Korean Adoptee Went through US Foster Care Faces Deportation UPDATED

By on 4-02-2015 in Adam Crapser, Adoptee Deportation, How could you? Hall of Shame, Korea

Korean Adoptee Went through US Foster Care Faces Deportation UPDATED

“More than three decades ago, a 3-year-old South Korean boy and his sister flew to the U.S. to become the adopted children of American citizens, but their life together didn’t last long.

They were abandoned by their American parents, sent into foster care and separated.

A family adopted the girl, and got her citizenship. The boy, who was eventually named Adam Crapser, wasn’t as fortunate: The parents he had were abusive, and never sought the green card or citizenship for him that they should have.

Now, at 39, after struggling with joblessness because of his lack of immigration papers, homelessness and crime, Crapser, a married father of three, is facing deportation because he’s not a citizen.

“The state abandoned him when he was a child,” his attorney, Lori Walls, said. “Now the U.S. is throwing him out.”

A deportation hearing is set for April 2.

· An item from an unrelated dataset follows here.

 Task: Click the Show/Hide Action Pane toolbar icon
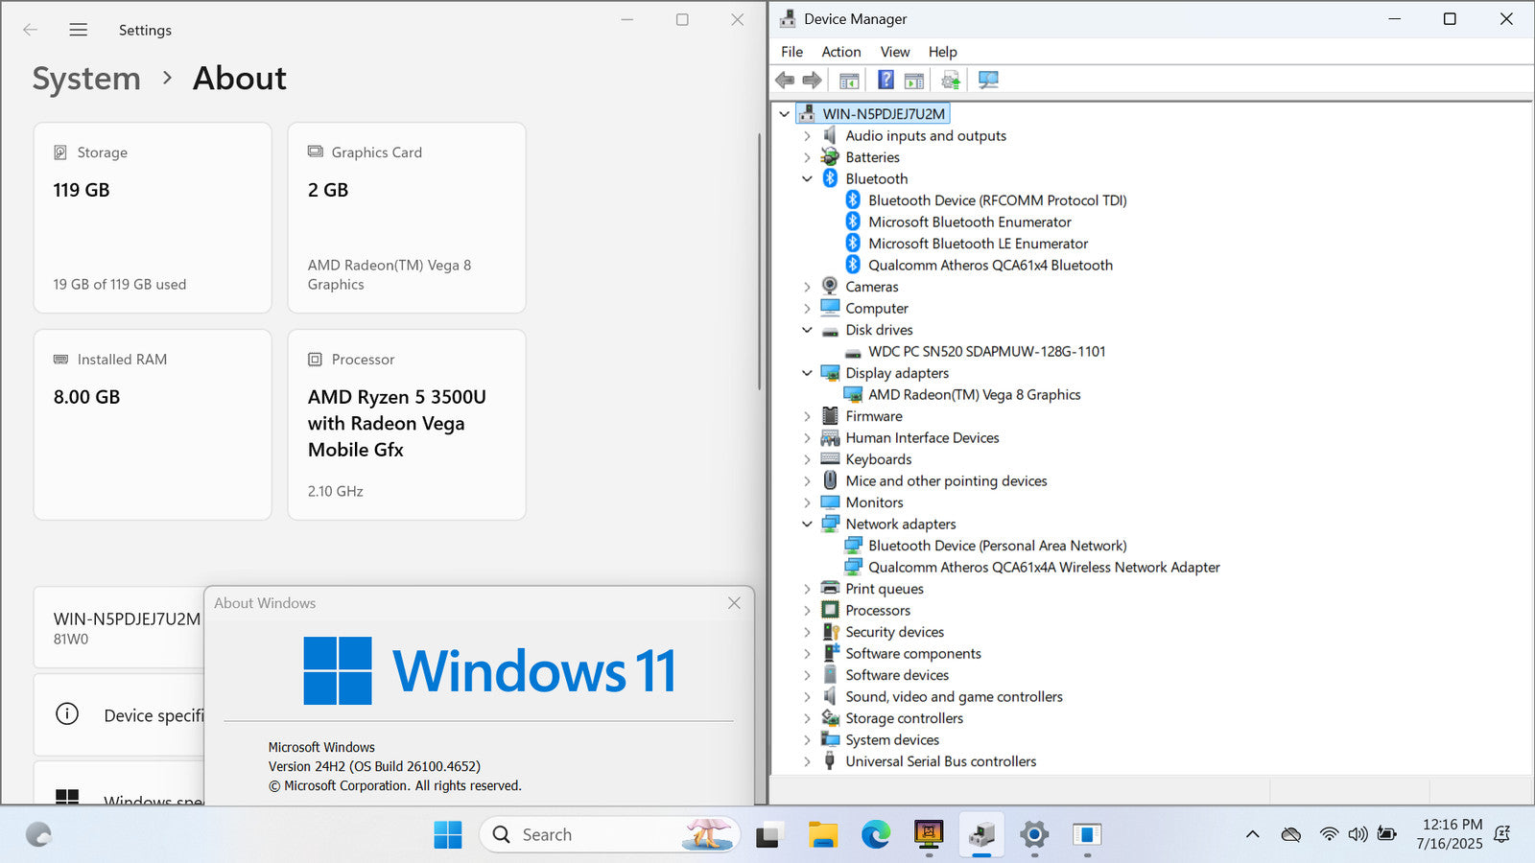(914, 80)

Federal immigration officials say they became aware of Crapser after he applied to renew his green card two years ago: his criminal convictions, ranging from burglary to assault, made him potentially deportable under immigration law.

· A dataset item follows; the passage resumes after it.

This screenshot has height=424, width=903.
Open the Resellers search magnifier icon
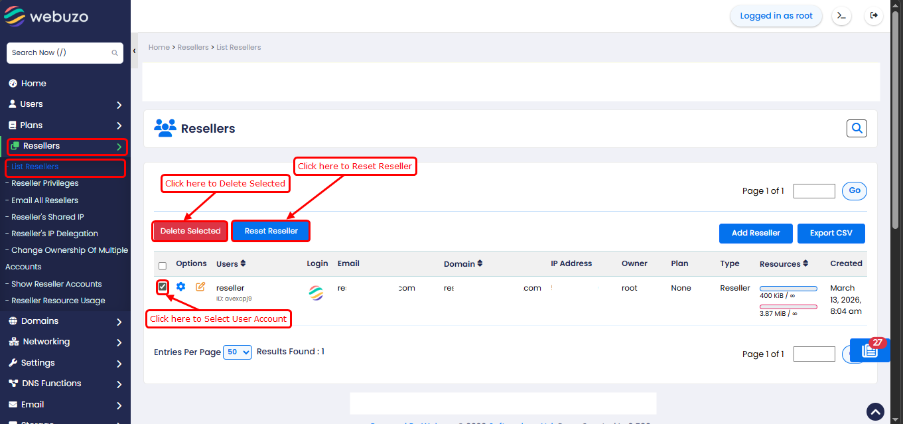[857, 128]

U.S. Immigration and Customs Enforcement wasn’t aware of Crapser’s childhood adoption history when it decided to pursue his deportation, agency spokesman Andrew Munoz said.

U.S. Sens. Amy Klobuchar, D-Minnesota, and Jeff Merkley, D-Oregon, are proposing a stand-alone, automatic citizenship bill for adoptees like Crapser.

“It was not his responsibility to fill out that immigration paperwork,” Merkley said. “He knows no other country.”

Advocates say thousands of adoptees don’t know they aren’t citizens until they try to get a job, register to vote or apply for a passport.

The federal government does not track the citizenship status of international adoptees or how many have faced deportation. The State Department says it is aware of adult adoptees who are in immigration removal proceedings.

Adoptees who didn’t become citizens are lawful permanent residents — but they lack the documents to prove it. Their stories about deportation to countries as diverse as India, Russia or Brazil are detailed on advocacy websites.

Since the 1950s, American couples have adopted nearly half a million children from other countries; about 100,000 of those children came from South Korea. For years, it was the parents’ responsibility to seek citizenship, but many did not.

In 2000, lawmakers made citizenship automatic for international adoptees, but the law wasn’t retroactive. It excluded adoptees 18 or older at the time. Crapser wouldn’t have met the criteria.

Many of them remained stuck in legal limbo. A provision that would make citizenship automatic for all international adoptees regardless of age was added to a Senate immigration bill several years ago.

Korean adoptee Adam Crapser poses with daughter, Christal, 1, in the family’s living room in Vancouver, Wash. on March 19, 2015. Crapser, whose adoptive parents neglected to make him a U.S. citizen, will face an immigration judge and could be separated from his family and deported to South Korea, a country he does not know. (AP Photo/Gosia Wozniacka)

But when reform stalled, the provision did, too.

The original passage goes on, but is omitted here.